Pivoting research in this way can be difficult in traditional HPC computing environments, points out Brendan Bouffler, Global Scientific Computing, Amazon Web Services (AWS). He describes merit allocations, which are a common practice in HPC, where researchers must write up a request for system access.
HPC provisioning problems
Research teams often have to fill out an applicant profile and project detail before they even get to the meat of the merit application process. Then it has to be adjudicated. It can take months to get through the entire thing and get your hands on a machine.
“They’re essentially waiting three to four months to do an iteration in their research that’s probably going to take twelve hours to run,” he says. The other problem with traditional HPC environments is that they don’t often lend themselves to workload customization.
“You pay a bunch of people to build a big datacentre, and they build one monolithic machine, which is one size that fits all,” he says.
That approach makes sense if you’re running an HPC system, because you’re often dealing with a small number of system admins. It may run all of your scientific research applications, but it won’t serve them all equally. “It’s really good if you’ve got the one scientific application that’s exactly optimized for that workload. For all the others, it’s suboptimal,” he argues.

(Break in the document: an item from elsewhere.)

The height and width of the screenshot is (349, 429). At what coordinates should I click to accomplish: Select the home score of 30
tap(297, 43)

The beauty of running HPC in the cloud is that you’re not dealing with a single type of node anymore, or a handful of harried sysadmins. You can pick and choose from a variety of node types, configured to suit your needs, and you can bolt them together into cluster configurations that make sense for your app.
Moreover, you can spin your infrastructure up in minutes and pay for just as much time as you want. This helps to reduce your procurement risk, points out Bouffler.

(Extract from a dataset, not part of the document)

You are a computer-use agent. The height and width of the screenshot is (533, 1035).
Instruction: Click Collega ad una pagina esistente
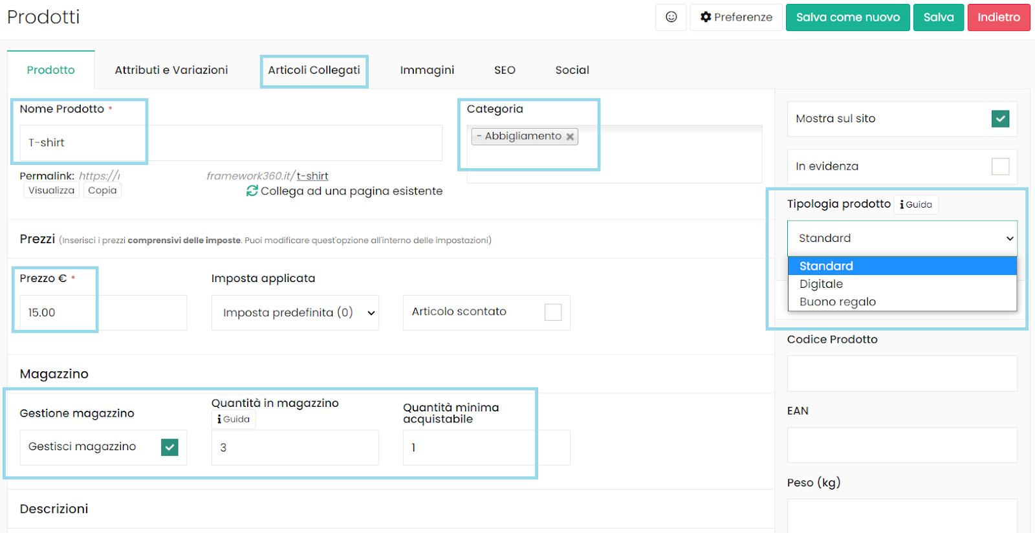pos(344,191)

You may want to try throwing a set of GPUs at a particular computational fluid dynamics problem to see if that architecture can handle the workload in a more effective way. If it doesn’t deliver the gains you expected, then you haven’t sunk capital into a hardware investment.
That leaves you free to try other options, such as increasing the amount of shared memory, say, or varying the processor type to support a more advanced set of vector instructions.
Optimized hardware configurations are only one part of the customization story. The other part lies in software. Large cloud-based platforms tend to attract partner ecosystems; software development companies will develop their own apps that sit atop the infrastructure platform and offer added value. In AWS’s case, there are a variety of partners serving applications that enhance HPC jobs, ranging from virtual machine configuration and workflow management through to visualization.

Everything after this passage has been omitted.